Keyless technology could be used in everything ranging from traditional exchanges to decentralized exchanges and even hardware and software wallets. In a previous article, I speculated that the keyless tech could be used to replace BIP39 code phrases of the kind found on popular hardware wallets like the Ledger Nano. The Keyless co-founders confirmed this:
“The way we think this problem should be addressed is by having a secure and privacy-preserving way to manage these keys. Remotely. Effectively what we have is, the user can unlock and reconstruct their keys at any time by showing their biometrics and doing some cryptographic processing on that biometric information. You can lose your face; you can probably not lose your fingerprints – so that’s one problem that users still have. You can’t really forget how to use a system that only requires you to show your face or to put a fingerprint on a fingerprint scanner. It’s easier to use; it’s easier to learn how to use it. There’s a much smaller barrier to entry.”
The Keyless technology doesn’t necessarily need to be the only authentication and restoration mechanism used to restore a cryptocurrency wallet.

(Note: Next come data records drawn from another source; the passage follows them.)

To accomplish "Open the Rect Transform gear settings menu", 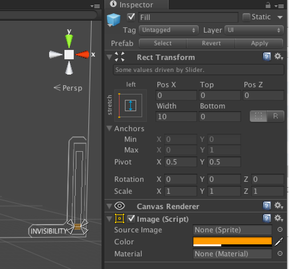I will point(278,57).
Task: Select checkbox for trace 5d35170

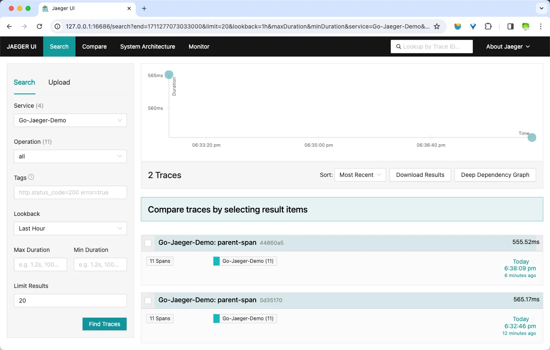Action: click(148, 301)
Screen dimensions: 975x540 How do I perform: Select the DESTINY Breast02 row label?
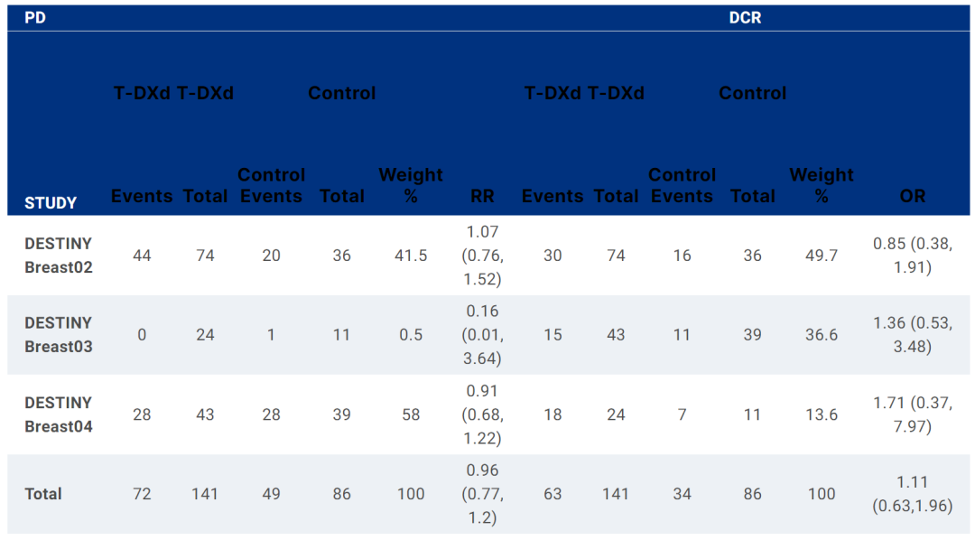59,256
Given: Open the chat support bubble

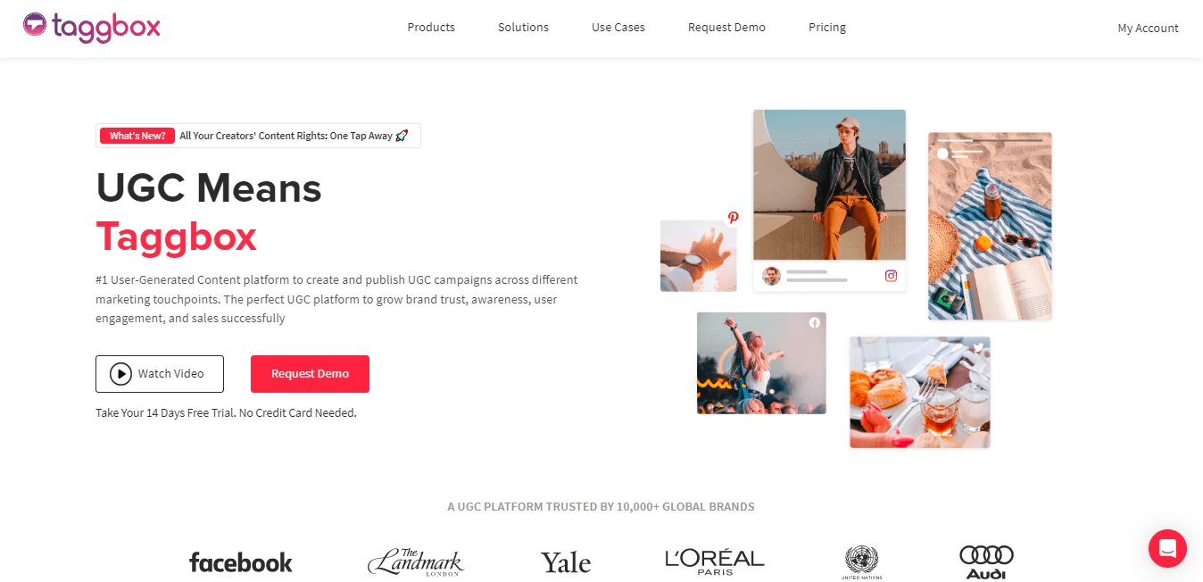Looking at the screenshot, I should click(1167, 548).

It should be possible to use a hybrid of a password or key phrase in addition to biometric authentication if a user wants the additive security. We may see integration in wallets like Toast Wallet, Xumm, Ledger, or Trezor.
Keyless also has potential application as a passwordless login mechanism for websites and applications across the board. With traditional password managers, the downside is that they store all of your passwords on any device used for login. When I log into my email using the password stored on my password manager, I’m forced to decrypt that database using my master password, which exposes all of my passwords to theft if malware is present on that particular endpoint. With a biometric login system like keyless, hackers may be able to capture a session cookie or login access for a single website, but they shouldn’t be able to capture login data to every single site in a user’s keychain.
A user’s biometric data is encrypted and authenticated using zero-knowledge proofs, which allow users to prove identity or knowledge of a password without exposing plaintext versions of the data to theft as the data is heavily encrypted at rest. Keyless also claims that the technology would be platform-agnostic, allowing use with a number of phone manufacturers and other biometric authentication hardware. When using a service like sign in with Apple, users are locked into the Apple hardware platform. If Apple eventually pairs the service with cryptocurrency wallets, it would most likely be difficult and inconvenient for users to switch their wallets to the authentication services of another phone manufacturer.
It is easy for the more technically inclined of us to forget that the average user has neither the desire nor the technical expertise to manage cryptocurrency key custody in its current format. Users are forced to choose between inelegant and complicated hardware wallets or exchanges that violate the very spirit of the self-ownership of cryptocurrencies and expose users to theft and misuse of their funds. There is no more significant barrier to adoption of any technology than ease of use. Ripple’s investment in these streamlining technologies is a boon to the crypto ecosystem as a whole. It ensures that the technology will find adoption not only in the hands of enthusiasts but also with the general public.